Let \({\mathbb X}\) be a codimension-\(0\) submanifold of \({\mathbb R}^d\), and \(f:{\mathbb X}\rightarrow{\mathbb R}^r\). A point \({\mathbf x}\in{\mathbb X}\) is regular if the differential map of \(f\) at \({\mathbf x}\) has maximal rank, and is singular otherwise. The Jacobi set is the union of the singular points of \(f\) when restricted to the interior and to the boundary of \({\mathbb X}\). The fiber of a point \({\mathbf c}\in{\mathbb R}^r\) is the set \(f^{-1}({\mathbf c})\), and the Reeb space is the quotient space obtained by identifying all points of \({\mathbb X}\) that belong to the same connected component of a fiber. The Jacobi structure is the image the Jacobi set under the quotient map.

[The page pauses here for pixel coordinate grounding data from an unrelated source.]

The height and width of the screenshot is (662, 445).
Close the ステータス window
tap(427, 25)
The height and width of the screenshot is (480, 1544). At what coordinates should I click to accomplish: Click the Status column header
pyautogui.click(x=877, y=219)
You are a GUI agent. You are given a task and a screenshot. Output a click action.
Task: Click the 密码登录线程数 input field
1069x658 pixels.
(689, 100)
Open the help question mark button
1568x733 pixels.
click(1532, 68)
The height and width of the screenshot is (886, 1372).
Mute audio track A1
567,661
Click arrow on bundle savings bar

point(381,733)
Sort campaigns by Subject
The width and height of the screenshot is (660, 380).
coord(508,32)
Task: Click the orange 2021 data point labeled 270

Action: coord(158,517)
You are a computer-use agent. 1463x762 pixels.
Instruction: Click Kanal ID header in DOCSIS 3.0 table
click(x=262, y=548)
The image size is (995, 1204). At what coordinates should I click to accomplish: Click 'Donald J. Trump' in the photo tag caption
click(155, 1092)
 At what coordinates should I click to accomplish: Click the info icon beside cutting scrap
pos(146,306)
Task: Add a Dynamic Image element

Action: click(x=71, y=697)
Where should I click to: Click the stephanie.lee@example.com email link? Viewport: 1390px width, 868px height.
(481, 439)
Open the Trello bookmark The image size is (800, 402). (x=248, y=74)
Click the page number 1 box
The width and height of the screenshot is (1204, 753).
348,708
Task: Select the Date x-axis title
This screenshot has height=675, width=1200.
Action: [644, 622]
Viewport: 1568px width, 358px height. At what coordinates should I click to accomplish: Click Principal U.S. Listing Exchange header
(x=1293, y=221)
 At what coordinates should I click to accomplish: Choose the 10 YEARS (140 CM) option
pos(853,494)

In the case when \(d=3\) and \(r=2\), it is shown that if \(f\) is smooth and stable, then the Jacobi structure separates the Reeb space into \(2\)-manifold components. Moreover, a lip – a regular component of the Reeb space that is attached along a singular arc – can be removed without affecting the homotopy type.
The Reeb skeleton is defined to be the graph whose vertices are the regular and singular components of the Reeb space, and with edges between adjacent singular components, and between adjacent singular and regular components (with some multiplicity conditions). The authors discuss how the Reeb space can be discretely approximated to any level of precision by a joint contour net [H. Carr and D. Duke, “Joint Contour Nets”, IEEE Trans. Vis. Comput. Graph. 20, 1100–1113 (2014)]. Algorithms are given for using the joint contour net to extract the Jacobi structure and to construct the Reeb skeleton. It is shown how the Reeb skeleton may be further simplified by removing lips.

MSC:

65D18 Numerical aspects of computer graphics, image analysis, and computational geometry
68U05 Computer graphics; computational geometry (digital and algorithmic aspects)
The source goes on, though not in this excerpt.